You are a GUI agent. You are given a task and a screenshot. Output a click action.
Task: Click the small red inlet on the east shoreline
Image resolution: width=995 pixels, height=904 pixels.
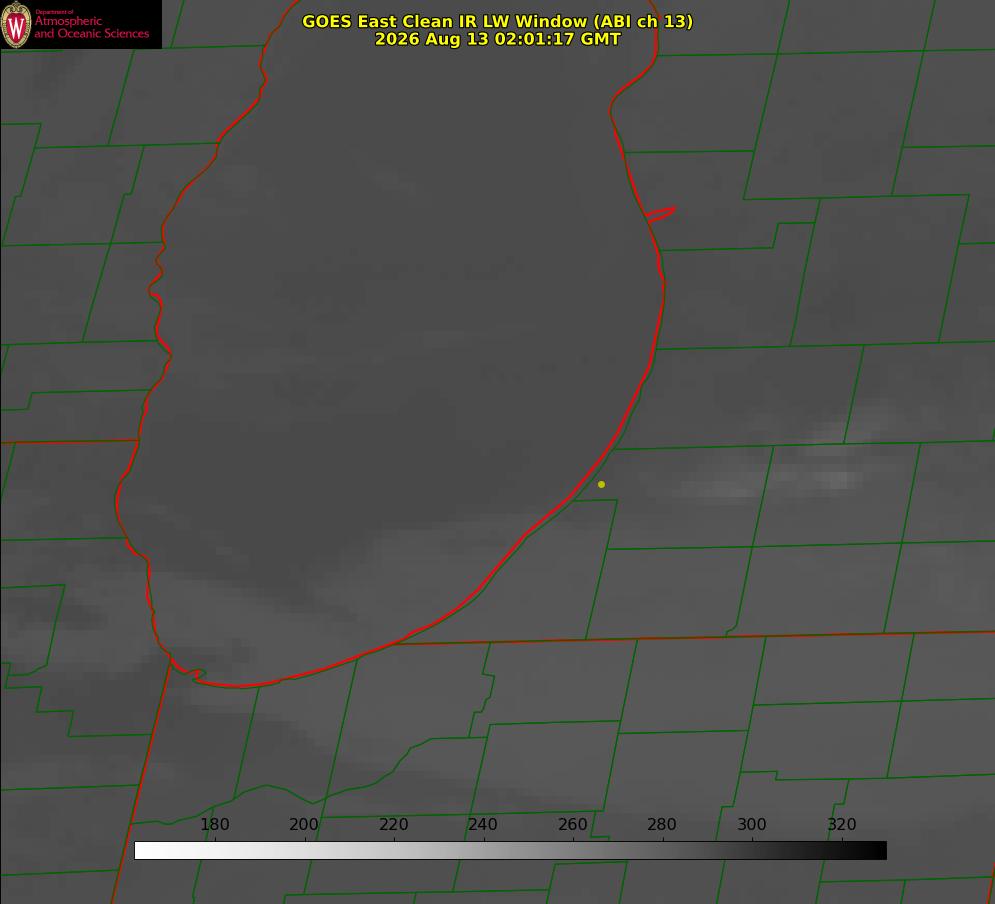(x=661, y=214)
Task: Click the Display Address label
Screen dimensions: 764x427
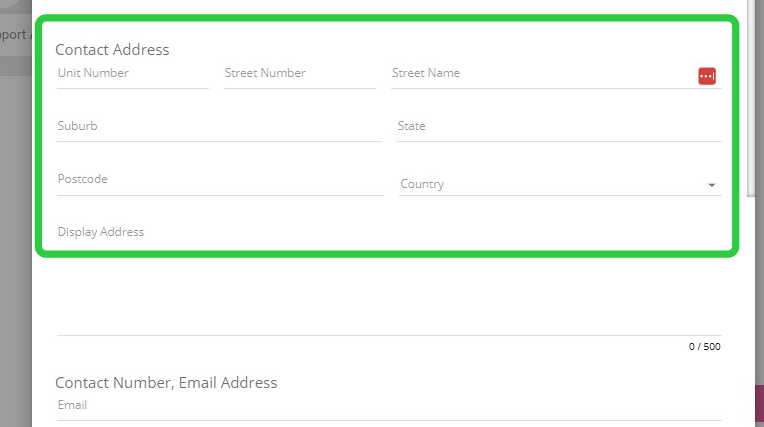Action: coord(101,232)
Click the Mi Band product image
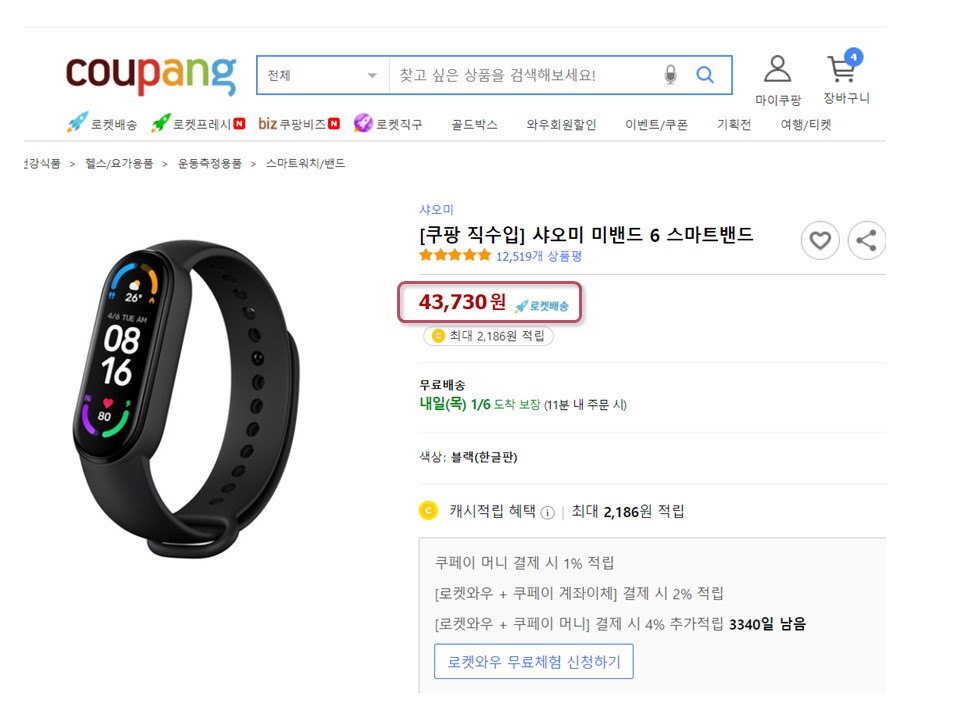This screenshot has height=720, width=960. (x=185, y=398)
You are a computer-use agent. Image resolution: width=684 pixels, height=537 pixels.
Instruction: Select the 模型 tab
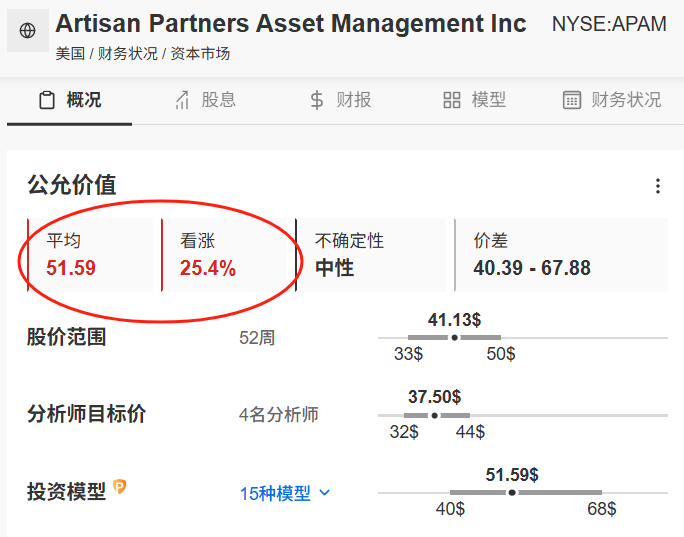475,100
- - - - -
### To do:
Each line from the one with "Image resolution: width=995" to the final line of the data above is to be printed exactly; no picture should appear in the copy.

### Your solution:
Image resolution: width=995 pixels, height=904 pixels.
(x=661, y=214)
Task: Click the Display Address label
Screen dimensions: 764x427
Action: coord(101,232)
Click the Mi Band product image
This screenshot has height=720, width=960. (x=185, y=398)
You are a computer-use agent. Image resolution: width=684 pixels, height=537 pixels.
Instruction: Select the 模型 tab
475,100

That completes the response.